--- start ---
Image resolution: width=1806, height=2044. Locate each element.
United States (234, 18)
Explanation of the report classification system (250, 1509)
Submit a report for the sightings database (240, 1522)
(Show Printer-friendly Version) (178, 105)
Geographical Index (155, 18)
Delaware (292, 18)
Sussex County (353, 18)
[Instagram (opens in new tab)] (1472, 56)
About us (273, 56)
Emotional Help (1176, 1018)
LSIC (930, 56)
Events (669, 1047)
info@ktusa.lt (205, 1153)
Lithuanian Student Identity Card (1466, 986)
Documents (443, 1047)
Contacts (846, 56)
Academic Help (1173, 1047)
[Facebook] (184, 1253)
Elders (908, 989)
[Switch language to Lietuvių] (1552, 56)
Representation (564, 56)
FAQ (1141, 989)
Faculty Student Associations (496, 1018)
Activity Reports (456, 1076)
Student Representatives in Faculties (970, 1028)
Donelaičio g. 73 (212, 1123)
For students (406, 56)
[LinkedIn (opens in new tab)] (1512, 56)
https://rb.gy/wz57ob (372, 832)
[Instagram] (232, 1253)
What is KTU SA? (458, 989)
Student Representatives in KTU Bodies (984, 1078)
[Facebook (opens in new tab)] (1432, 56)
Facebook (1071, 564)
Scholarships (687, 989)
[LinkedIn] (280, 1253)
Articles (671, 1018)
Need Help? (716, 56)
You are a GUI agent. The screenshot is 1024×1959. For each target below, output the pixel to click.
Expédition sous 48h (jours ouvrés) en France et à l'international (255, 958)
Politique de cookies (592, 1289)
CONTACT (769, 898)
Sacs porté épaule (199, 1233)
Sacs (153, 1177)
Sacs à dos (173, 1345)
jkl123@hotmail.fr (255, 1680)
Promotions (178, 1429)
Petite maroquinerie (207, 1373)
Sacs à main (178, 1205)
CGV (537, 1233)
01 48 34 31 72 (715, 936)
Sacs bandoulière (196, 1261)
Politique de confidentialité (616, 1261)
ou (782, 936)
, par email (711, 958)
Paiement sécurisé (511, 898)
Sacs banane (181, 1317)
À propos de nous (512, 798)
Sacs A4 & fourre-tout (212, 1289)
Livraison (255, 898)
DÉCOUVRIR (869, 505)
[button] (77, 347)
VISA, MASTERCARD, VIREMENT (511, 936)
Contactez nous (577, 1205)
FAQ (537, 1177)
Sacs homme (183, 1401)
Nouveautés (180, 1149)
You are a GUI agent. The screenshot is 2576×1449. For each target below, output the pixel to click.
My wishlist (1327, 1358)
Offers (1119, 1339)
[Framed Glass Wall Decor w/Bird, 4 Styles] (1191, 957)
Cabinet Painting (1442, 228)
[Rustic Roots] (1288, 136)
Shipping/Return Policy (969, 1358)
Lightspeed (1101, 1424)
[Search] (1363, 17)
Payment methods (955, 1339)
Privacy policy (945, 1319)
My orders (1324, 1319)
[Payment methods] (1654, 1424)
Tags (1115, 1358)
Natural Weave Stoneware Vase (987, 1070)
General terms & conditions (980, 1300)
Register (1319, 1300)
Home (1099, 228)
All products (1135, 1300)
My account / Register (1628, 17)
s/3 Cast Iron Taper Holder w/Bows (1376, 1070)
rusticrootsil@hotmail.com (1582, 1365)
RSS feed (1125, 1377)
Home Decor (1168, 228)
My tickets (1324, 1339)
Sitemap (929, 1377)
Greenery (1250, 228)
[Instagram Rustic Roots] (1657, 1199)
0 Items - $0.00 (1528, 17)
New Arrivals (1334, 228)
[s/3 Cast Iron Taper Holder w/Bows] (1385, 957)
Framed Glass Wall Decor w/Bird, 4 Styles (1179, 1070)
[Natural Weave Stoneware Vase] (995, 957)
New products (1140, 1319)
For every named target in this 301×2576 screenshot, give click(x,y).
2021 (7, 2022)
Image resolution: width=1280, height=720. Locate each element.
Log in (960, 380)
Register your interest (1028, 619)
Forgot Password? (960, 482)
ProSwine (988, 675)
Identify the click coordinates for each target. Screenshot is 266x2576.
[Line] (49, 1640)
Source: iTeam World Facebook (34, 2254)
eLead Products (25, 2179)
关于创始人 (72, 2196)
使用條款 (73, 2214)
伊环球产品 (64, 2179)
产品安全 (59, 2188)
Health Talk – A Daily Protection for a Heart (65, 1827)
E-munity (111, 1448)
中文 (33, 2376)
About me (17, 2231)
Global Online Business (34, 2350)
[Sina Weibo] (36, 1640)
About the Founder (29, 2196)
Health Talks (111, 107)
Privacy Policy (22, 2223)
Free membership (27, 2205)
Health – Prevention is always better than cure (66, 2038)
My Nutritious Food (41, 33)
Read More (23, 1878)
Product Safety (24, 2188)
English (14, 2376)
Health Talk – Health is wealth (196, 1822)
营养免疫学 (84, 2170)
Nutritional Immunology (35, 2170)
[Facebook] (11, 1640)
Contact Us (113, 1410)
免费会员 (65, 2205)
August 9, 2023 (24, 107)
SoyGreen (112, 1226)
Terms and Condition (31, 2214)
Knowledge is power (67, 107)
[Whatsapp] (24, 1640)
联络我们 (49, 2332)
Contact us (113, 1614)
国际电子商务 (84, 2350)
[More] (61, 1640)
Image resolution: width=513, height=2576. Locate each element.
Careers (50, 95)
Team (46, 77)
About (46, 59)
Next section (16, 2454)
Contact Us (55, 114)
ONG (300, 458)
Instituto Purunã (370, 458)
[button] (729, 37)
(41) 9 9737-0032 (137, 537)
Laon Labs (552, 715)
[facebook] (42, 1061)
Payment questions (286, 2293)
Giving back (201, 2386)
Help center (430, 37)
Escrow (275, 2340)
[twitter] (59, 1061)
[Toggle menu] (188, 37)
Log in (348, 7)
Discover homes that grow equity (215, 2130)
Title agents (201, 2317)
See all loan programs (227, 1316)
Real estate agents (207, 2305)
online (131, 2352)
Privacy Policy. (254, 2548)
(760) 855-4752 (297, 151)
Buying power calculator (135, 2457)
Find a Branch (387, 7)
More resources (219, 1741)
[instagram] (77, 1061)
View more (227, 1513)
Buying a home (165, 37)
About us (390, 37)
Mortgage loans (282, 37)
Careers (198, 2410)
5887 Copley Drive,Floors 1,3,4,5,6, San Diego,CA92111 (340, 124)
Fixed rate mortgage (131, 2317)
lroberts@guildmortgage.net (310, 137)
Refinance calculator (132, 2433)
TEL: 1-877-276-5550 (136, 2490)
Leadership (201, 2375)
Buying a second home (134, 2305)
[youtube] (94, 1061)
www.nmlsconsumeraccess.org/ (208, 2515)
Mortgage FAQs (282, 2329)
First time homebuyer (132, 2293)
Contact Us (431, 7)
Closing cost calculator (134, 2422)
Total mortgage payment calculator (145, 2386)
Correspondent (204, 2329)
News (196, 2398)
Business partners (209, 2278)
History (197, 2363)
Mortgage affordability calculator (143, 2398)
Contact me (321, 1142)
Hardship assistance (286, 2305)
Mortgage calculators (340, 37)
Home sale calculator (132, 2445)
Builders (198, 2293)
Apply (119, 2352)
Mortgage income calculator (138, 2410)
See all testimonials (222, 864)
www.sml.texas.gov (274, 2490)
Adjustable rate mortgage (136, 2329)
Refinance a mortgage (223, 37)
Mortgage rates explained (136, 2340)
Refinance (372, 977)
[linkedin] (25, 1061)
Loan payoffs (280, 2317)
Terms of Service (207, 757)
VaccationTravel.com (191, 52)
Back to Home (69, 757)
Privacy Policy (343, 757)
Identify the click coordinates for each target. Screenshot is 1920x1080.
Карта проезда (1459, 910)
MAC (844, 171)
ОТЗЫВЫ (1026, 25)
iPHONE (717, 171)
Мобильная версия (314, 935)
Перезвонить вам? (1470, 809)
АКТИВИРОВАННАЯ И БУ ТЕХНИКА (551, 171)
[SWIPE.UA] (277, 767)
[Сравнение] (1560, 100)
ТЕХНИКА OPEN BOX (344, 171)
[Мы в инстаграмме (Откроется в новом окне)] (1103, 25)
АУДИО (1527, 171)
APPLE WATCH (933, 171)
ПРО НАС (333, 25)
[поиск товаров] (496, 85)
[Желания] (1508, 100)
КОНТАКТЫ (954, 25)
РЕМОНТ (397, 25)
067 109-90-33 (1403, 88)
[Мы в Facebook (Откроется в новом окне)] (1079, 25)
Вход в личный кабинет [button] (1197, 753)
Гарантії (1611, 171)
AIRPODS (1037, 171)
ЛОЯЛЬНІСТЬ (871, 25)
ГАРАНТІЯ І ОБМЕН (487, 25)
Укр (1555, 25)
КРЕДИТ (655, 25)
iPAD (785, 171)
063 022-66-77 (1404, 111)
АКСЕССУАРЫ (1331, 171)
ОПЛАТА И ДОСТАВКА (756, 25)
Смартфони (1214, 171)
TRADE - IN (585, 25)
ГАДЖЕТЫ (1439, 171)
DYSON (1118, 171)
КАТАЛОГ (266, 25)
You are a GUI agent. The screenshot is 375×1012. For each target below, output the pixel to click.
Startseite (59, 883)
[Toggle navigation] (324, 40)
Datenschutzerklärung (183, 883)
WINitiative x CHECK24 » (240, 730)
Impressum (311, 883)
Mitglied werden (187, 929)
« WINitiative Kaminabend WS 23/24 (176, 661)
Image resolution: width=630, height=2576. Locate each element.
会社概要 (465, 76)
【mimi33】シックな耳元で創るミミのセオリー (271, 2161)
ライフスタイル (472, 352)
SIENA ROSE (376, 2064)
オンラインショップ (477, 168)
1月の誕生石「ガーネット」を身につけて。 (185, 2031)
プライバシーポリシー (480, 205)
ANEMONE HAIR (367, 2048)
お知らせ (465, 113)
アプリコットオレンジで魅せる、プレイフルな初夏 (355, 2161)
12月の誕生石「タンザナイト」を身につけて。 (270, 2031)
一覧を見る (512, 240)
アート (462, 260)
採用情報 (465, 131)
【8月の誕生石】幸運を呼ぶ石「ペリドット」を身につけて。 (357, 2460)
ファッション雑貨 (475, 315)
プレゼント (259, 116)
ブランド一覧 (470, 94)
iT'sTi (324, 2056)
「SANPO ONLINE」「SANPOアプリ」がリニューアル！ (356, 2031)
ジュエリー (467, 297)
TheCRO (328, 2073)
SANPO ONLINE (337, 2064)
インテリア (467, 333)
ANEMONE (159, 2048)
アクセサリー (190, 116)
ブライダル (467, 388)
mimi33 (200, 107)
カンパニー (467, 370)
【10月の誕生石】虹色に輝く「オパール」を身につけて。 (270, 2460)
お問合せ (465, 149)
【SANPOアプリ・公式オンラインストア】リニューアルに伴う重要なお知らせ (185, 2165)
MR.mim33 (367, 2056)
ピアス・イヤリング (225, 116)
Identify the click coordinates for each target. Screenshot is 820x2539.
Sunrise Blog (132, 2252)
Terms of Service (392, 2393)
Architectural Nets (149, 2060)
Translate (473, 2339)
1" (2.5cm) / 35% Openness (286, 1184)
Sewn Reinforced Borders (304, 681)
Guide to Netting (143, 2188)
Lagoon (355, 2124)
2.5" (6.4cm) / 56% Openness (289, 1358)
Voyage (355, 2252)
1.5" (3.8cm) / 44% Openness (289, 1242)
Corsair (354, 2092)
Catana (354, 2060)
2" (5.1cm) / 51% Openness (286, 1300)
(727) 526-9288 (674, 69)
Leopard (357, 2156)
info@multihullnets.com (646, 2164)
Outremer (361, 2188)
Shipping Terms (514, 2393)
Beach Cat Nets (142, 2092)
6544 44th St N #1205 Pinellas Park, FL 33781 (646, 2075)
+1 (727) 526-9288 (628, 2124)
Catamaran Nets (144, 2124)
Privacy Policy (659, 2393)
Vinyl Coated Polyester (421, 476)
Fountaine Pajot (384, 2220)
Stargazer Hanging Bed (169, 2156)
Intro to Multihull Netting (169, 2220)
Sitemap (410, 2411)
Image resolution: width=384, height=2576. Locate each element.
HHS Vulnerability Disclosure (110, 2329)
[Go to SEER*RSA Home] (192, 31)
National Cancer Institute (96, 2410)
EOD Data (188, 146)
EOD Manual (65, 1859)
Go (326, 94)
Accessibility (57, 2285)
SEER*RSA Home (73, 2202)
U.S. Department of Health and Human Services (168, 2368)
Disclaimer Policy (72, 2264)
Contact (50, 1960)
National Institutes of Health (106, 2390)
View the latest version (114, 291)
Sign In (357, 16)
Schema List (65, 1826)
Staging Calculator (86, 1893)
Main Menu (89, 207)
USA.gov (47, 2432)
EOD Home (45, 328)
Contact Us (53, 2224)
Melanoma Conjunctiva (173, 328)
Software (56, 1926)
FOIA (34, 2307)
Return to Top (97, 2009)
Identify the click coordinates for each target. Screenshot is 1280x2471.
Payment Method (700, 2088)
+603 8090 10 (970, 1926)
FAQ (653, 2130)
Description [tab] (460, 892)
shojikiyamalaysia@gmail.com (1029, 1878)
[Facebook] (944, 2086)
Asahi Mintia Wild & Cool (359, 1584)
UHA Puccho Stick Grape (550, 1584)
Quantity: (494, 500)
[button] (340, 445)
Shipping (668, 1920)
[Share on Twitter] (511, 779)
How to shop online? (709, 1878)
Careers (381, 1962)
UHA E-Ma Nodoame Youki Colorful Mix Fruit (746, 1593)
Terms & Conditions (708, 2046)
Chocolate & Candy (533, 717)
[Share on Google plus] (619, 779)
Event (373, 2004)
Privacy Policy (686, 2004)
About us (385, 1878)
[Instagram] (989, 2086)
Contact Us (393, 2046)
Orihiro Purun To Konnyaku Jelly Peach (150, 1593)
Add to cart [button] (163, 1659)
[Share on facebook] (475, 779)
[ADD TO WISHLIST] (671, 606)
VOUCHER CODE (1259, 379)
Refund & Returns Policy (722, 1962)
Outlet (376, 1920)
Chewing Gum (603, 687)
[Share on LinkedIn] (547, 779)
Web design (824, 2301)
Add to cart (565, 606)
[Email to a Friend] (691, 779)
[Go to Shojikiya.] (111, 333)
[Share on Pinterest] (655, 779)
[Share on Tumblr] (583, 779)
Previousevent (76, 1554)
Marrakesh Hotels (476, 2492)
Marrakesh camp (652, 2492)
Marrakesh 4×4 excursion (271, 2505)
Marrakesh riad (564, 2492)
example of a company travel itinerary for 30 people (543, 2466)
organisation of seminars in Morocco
--- end ---
# What you have to do:
Convert only the lines from the one containing "Refund & Returns Policy (722, 1962)" through the last line above into a Markdown table with the columns Row and Line text. Number each row and leave out any blank lines.

# In response:
| Row | Line text |
|---|---|
| 1 | Refund & Returns Policy (722, 1962) |
| 2 | Outlet (376, 1920) |
| 3 | Chewing Gum (603, 687) |
| 4 | [Share on LinkedIn] (547, 779) |
| 5 | Web design (824, 2301) |
| 6 | Add to cart (565, 606) |
| 7 | [Email to a Friend] (691, 779) |
| 8 | [Go to Shojikiya.] (111, 333) |
| 9 | [Share on Pinterest] (655, 779) |
| 10 | [Share on Tumblr] (583, 779) |
| 11 | Previousevent (76, 1554) |
| 12 | Marrakesh Hotels (476, 2492) |
| 13 | Marrakesh camp (652, 2492) |
| 14 | Marrakesh 4×4 excursion (271, 2505) |
| 15 | Marrakesh riad (564, 2492) |
| 16 | example of a company travel itinerary for 30 people (543, 2466) |
| 17 | organisation of seminars in Morocco |